»»
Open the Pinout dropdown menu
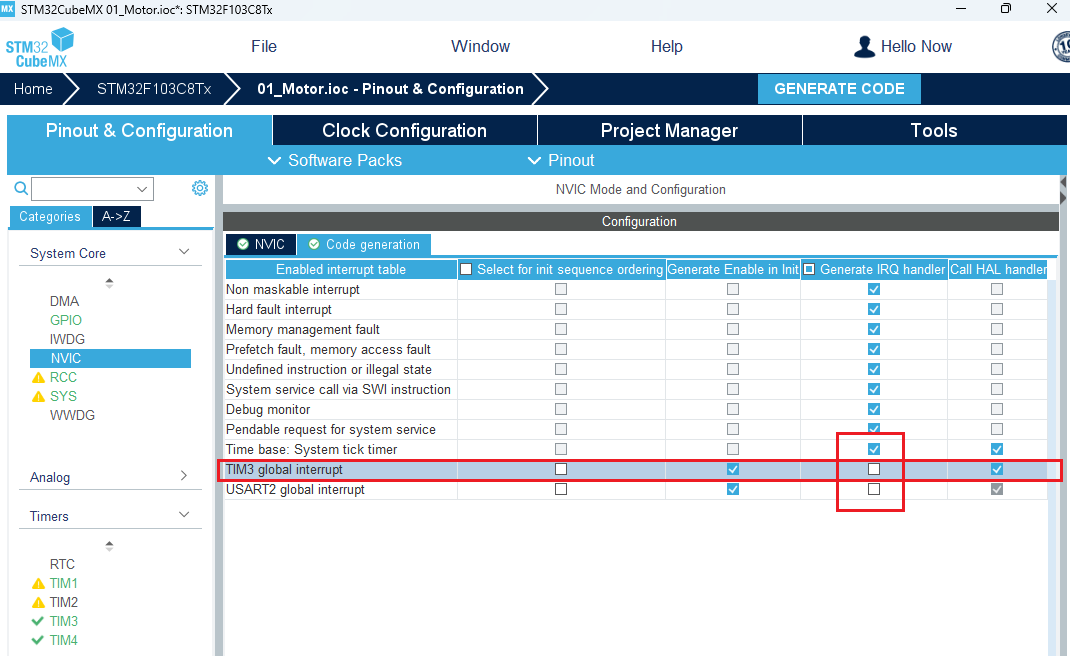The width and height of the screenshot is (1070, 656). point(561,160)
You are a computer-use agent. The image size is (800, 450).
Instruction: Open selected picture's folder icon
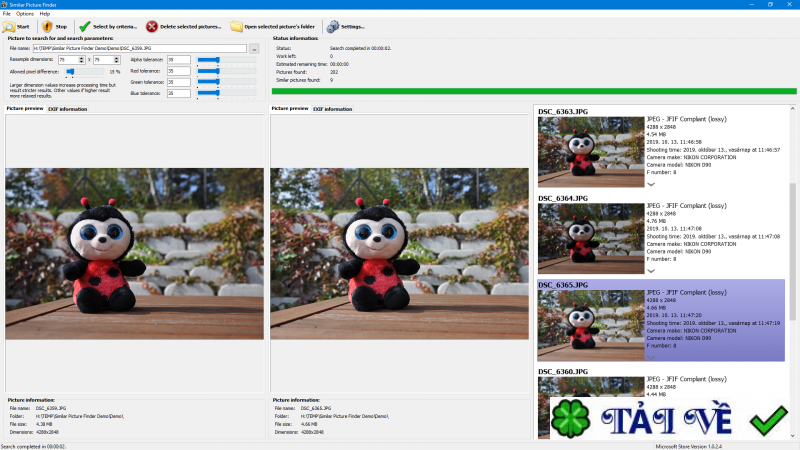tap(236, 26)
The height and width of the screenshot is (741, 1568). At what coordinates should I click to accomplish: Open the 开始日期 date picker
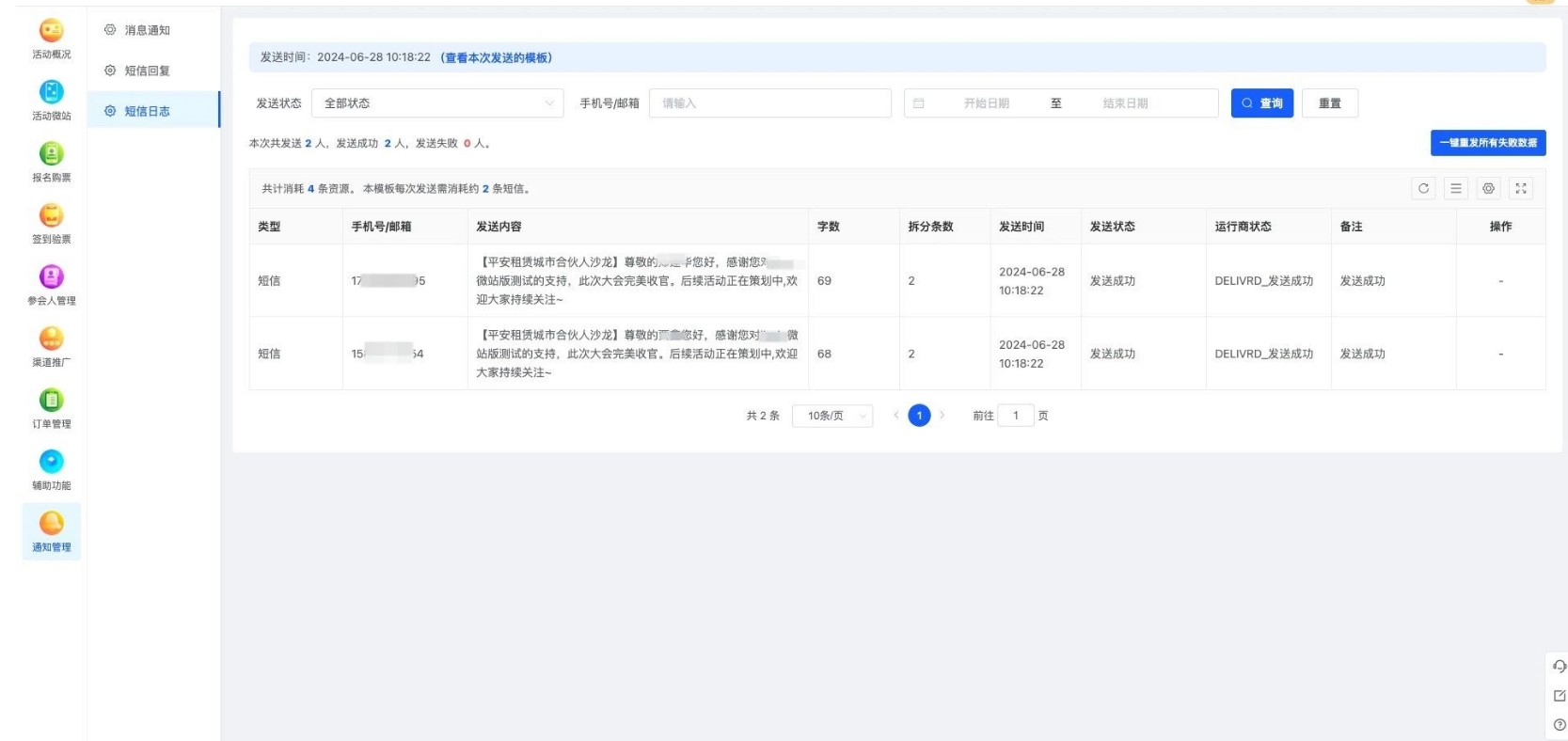[x=985, y=103]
««
Rewrite every entry above with "Open" swapped for "Click" and nothing else changed. Leave the pictures out.

Click the Pinout dropdown menu
The width and height of the screenshot is (1070, 656). point(561,160)
You are a computer-use agent. The image size is (800, 450).
Instruction: Click selected picture's folder icon
tap(236, 26)
The height and width of the screenshot is (741, 1568). At what coordinates should I click to accomplish: Click the 开始日期 date picker
[x=985, y=103]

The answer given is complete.